Internet Bug Bounty: CVE-2021-3711: SM2 decrypt buffer overflow

CVE-2021-3711
In order to decrypt SM2 encrypted data an application is expected to call the API function EVP_PKEY_decrypt(). Typically an application will call this function twice. The first time, on entry, the “out” parameter can be NULL and, on exit, the “outlen” parameter is populated with the buffer size required to hold the decrypted plaintext. The application can then allocate a sufficiently sized buffer and call EVP_PKEY_decrypt() again, but this time passing a non-NULL value for the “out” parameter. A bug in the implementation of the SM2 decryption code means that the calculation of the buffer size required to hold the plaintext returned by the first call to EVP_PKEY_decrypt() can be smaller than the actual size required by the second call. This can lead to a buffer overflow when EVP_PKEY_decrypt() is called by the application a second time with a buffer that is too small.

Reproduce step:

Examples of data that triggered the vulnerability

1. SM2 ciphertext data
   Examples of ciphertext data are as follows:

3072022070DAD60CDA7C30D64CF4F278A849003581223F5324BFEC9BB329229BFFAD21A6021F18AFAB2B35459D2643243B242BE4EA80C6FA5071D2D847340CC57EB9309E5D04200B772E4DB664B2601E3B85E39E4DB664B2601E3B85E39C4AA308BE13588C301308E3588C01308E3588E3308E4

2. Parse SM2 ciphertext
   The length of this ciphertext is 116 bytes. Parse this group of ciphertexts according to the ASN.1 format:

3072 //30 indicates the SEQUENCE type, 72 indicates that the total length of the subsequent data is 114 bytes

0220 //02 means INTEGER type, 20 means the length of the integer is 32 bytes

70DAD60CDA7C30D64CF4F278A849003581223F5324BFEC9BB329229BFFAD21A6 //32-byte XCoordinate

021F //02 means INTEGER type, 1F means the length of the integer is 31 bytes

18AFAB2B35459D2643243B242BE4EA80C6FA5071D2D847340CC57EB9309E5D //31-byte YCoordinate

0420 //04 means OCTETSTRING type, 20 means the length of the string is 32 bytes

0B772E4DB664B2601E3B85E39C4AA8C2C1910308BE13B331E009C5A9258C29FD //32-byte HASH

040B //04 means OCTETSTRING type, 0B means the length of the string is 11 bytes

6D588BE9260A94DA18E0E6 //11-byte ciphertext

After verification, the above-mentioned XCoordinate and YCoordinate satisfy the SM2 elliptic curve equation.

3. Trigger heap overflow
   When pkey_sm2_decrypt is called for the first time, the pointer out is NULL and msg_len is equal to 116. The sm2_plaintext_size function returns 10 (msg_len-overhead = 116-106).

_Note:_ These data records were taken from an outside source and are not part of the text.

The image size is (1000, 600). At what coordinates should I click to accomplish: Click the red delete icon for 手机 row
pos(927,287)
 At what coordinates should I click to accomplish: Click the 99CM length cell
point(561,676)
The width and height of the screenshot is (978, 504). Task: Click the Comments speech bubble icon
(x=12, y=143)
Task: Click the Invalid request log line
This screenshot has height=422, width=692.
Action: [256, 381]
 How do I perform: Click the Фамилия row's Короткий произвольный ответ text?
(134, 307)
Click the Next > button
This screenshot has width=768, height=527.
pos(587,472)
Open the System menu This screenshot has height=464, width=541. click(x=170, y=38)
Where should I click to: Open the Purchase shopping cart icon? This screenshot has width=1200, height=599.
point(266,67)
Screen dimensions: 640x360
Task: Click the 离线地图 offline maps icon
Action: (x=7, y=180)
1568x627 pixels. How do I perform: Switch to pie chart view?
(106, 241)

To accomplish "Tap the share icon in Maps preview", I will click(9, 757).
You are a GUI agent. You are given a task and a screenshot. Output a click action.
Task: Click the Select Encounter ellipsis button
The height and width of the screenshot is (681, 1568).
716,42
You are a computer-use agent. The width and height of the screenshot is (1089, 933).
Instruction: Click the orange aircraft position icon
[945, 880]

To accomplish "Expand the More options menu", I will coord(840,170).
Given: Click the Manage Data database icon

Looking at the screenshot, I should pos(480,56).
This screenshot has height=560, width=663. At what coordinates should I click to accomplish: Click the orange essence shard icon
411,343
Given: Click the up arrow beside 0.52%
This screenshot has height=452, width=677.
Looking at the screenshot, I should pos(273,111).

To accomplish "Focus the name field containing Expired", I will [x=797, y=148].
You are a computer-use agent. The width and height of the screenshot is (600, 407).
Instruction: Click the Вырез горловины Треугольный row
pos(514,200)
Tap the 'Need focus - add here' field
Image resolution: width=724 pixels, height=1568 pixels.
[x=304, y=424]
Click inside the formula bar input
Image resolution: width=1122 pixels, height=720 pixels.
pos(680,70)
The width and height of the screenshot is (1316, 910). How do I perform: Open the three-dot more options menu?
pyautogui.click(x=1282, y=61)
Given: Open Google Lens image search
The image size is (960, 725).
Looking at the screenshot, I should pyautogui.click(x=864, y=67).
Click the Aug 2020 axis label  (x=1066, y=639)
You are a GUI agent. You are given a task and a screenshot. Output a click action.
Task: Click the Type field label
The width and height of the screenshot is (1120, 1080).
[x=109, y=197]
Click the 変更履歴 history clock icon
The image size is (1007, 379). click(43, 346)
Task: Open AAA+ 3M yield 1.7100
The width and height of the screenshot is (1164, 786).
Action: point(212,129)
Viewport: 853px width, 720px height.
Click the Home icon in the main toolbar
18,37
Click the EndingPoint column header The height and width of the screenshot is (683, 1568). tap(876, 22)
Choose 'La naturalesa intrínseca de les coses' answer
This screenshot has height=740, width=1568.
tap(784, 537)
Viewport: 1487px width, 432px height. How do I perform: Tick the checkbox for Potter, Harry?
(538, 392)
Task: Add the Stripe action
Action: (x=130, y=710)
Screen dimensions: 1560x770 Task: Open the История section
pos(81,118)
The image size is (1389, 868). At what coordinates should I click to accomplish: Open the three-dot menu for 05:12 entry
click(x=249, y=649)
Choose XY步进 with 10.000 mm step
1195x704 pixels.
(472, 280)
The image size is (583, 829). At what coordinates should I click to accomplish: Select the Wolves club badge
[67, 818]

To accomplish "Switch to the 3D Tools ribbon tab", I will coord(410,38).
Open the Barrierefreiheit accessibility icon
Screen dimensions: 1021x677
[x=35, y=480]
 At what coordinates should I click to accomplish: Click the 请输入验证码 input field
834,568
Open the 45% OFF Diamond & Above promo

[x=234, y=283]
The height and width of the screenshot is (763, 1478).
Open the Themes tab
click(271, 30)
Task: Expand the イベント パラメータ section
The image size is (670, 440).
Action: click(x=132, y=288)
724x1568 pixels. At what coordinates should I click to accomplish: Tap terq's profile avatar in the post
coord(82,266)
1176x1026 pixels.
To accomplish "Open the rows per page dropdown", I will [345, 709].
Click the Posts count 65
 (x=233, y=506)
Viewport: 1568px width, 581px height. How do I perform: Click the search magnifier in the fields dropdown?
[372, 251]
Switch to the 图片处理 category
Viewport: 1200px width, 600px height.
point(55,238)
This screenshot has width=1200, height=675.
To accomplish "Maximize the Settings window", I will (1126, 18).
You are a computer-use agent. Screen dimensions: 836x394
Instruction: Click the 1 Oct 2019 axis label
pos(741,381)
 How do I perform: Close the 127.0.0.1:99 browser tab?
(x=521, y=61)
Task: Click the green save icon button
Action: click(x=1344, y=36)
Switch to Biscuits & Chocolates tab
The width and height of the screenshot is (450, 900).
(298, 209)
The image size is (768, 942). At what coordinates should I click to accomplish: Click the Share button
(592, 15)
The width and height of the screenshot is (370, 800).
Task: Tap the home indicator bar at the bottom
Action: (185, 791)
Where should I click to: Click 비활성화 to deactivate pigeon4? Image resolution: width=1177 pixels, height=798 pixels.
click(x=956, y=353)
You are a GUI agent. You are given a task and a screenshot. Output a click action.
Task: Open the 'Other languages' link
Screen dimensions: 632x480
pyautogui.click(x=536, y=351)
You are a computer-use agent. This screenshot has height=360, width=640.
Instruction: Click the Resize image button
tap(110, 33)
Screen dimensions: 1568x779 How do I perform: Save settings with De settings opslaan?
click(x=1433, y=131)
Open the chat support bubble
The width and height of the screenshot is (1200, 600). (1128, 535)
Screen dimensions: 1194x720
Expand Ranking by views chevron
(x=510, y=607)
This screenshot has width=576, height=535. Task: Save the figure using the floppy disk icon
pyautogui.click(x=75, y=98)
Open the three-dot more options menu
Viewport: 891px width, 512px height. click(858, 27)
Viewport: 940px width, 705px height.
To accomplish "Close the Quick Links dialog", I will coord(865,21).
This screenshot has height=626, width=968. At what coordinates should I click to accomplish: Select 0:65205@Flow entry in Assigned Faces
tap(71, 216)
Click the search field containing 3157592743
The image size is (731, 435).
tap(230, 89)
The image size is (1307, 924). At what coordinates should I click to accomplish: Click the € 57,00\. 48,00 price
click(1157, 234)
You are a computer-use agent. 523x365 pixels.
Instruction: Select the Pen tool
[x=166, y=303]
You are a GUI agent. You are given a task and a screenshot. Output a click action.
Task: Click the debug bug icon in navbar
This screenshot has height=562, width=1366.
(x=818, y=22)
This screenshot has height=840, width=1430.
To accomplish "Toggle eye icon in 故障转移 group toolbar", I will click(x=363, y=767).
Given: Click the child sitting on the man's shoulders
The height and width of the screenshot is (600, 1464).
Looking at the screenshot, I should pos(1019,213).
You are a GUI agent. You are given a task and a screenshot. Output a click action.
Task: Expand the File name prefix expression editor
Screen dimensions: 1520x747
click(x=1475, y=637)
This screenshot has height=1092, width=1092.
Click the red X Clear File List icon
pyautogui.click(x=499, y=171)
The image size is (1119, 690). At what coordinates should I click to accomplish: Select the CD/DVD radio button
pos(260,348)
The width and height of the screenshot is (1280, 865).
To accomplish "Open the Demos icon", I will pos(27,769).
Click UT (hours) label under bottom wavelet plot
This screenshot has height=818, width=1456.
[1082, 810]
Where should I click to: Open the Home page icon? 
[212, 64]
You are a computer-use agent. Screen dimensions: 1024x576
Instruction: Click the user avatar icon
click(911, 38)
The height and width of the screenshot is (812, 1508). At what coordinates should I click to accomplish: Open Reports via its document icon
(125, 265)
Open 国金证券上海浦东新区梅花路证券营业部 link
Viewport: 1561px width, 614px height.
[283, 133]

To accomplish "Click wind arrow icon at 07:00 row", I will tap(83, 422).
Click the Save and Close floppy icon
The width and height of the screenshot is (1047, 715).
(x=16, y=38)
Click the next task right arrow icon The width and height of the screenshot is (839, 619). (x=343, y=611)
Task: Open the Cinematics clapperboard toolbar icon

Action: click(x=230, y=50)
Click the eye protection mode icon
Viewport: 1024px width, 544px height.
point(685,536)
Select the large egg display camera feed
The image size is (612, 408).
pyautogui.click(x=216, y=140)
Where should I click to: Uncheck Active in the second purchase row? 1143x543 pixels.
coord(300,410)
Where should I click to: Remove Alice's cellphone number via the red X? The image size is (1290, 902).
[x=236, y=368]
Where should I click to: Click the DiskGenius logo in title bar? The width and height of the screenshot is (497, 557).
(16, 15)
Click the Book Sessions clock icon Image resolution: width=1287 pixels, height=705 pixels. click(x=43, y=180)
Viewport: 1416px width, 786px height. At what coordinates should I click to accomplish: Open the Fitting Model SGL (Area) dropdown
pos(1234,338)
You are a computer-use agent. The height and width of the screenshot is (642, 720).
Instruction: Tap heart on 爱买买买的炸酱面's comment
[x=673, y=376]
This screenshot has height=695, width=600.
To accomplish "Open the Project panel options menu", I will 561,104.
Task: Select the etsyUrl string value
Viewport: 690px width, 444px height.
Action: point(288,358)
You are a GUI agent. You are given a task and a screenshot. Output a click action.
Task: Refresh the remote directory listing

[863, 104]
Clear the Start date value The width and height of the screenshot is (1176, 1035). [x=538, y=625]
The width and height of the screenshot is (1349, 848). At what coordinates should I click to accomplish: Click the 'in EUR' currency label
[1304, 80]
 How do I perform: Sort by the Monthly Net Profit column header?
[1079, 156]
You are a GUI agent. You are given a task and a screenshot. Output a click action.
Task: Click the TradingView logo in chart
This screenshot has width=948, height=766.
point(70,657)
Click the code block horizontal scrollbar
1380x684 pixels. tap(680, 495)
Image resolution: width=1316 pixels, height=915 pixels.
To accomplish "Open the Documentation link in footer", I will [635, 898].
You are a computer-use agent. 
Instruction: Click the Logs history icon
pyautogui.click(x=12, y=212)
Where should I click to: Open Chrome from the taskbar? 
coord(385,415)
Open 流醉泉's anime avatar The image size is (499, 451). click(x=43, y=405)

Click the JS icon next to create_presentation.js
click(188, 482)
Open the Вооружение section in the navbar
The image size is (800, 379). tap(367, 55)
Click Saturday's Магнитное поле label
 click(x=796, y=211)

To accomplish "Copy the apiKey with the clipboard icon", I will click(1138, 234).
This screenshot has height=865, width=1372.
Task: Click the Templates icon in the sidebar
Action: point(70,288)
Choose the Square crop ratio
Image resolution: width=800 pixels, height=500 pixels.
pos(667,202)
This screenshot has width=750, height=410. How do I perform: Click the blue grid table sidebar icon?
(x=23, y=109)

10 bytes of memory are allocated through OPENSSL_malloc, and out points to this memory.

The second call to pkey_sm2_decrypt, since the ciphertext has 11 bytes, the decryption result is also 11 bytes.

The memory pointed to by out is 10 bytes, and the decrypted result is 11 bytes, resulting in 1 byte being written out of bounds.

Impact

A malicious attacker who is able present SM2 content for decryption to an application could cause attacker chosen data to overflow the buffer by up to a maximum of 62 bytes altering the contents of other data held after the buffer, possibly changing application behaviour or causing the application to crash. The location of the buffer is application dependent but is typically heap allocated.

OpenSSL versions 1.1.1k and below are affected by this issue. Users of these versions should upgrade to OpenSSL 1.1.1l.

OpenSSL 1.0.2 is not impacted by this issue.

OpenSSL 3.0 alpha/beta releases are also affected but this issue will be addressed before the final release.